##### Data

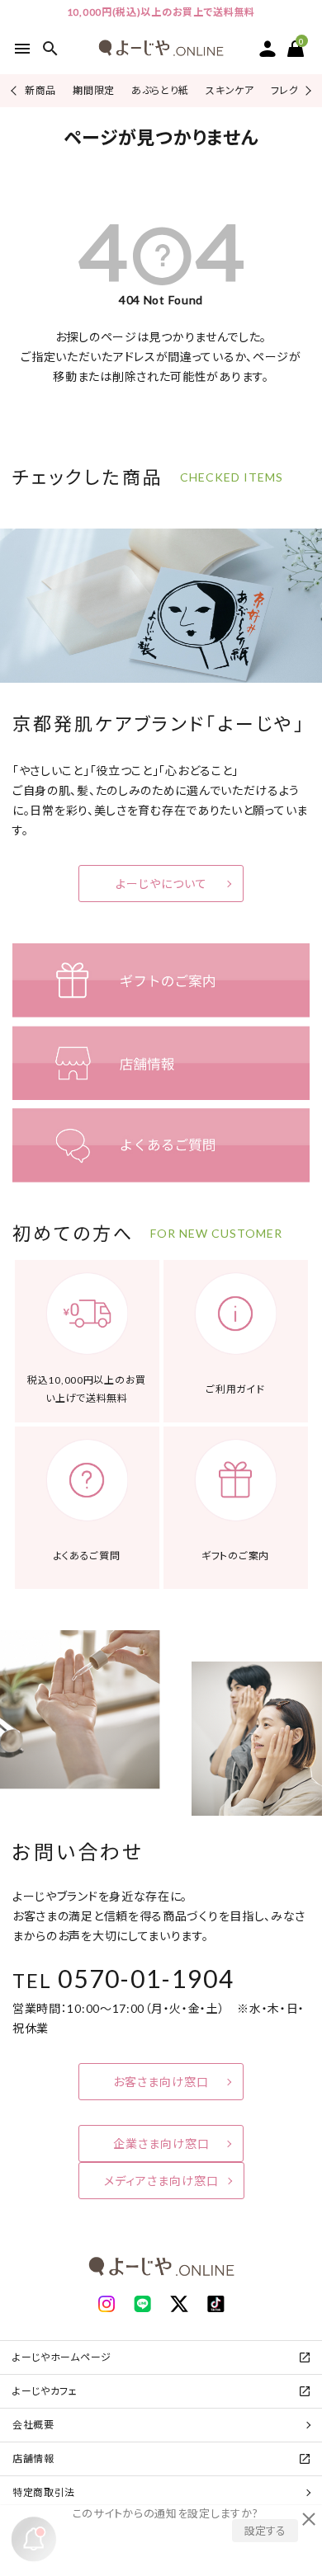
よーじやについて (161, 884)
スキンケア (230, 90)
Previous (15, 90)
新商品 (40, 90)
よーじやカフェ (45, 2391)
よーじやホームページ (61, 2357)
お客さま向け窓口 (161, 2082)
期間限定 (94, 90)
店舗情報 (33, 2458)
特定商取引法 (43, 2492)
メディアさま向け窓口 (161, 2181)
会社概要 (33, 2425)
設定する (265, 2530)
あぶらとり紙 (160, 90)
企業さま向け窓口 (161, 2143)
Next (305, 90)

##########

[Task prompt] Every line from the one containing "よーじやカフェ (45, 2391)" to the end of the entries must be set down exactly, with none omitted and none added.

[Response to this task]
よーじやカフェ (45, 2391)
よーじやホームページ (61, 2357)
お客さま向け窓口 (161, 2082)
期間限定 (94, 90)
店舗情報 (33, 2458)
特定商取引法 (43, 2492)
メディアさま向け窓口 (161, 2181)
会社概要 (33, 2425)
設定する (265, 2530)
あぶらとり紙 (160, 90)
企業さま向け窓口 (161, 2143)
Next (305, 90)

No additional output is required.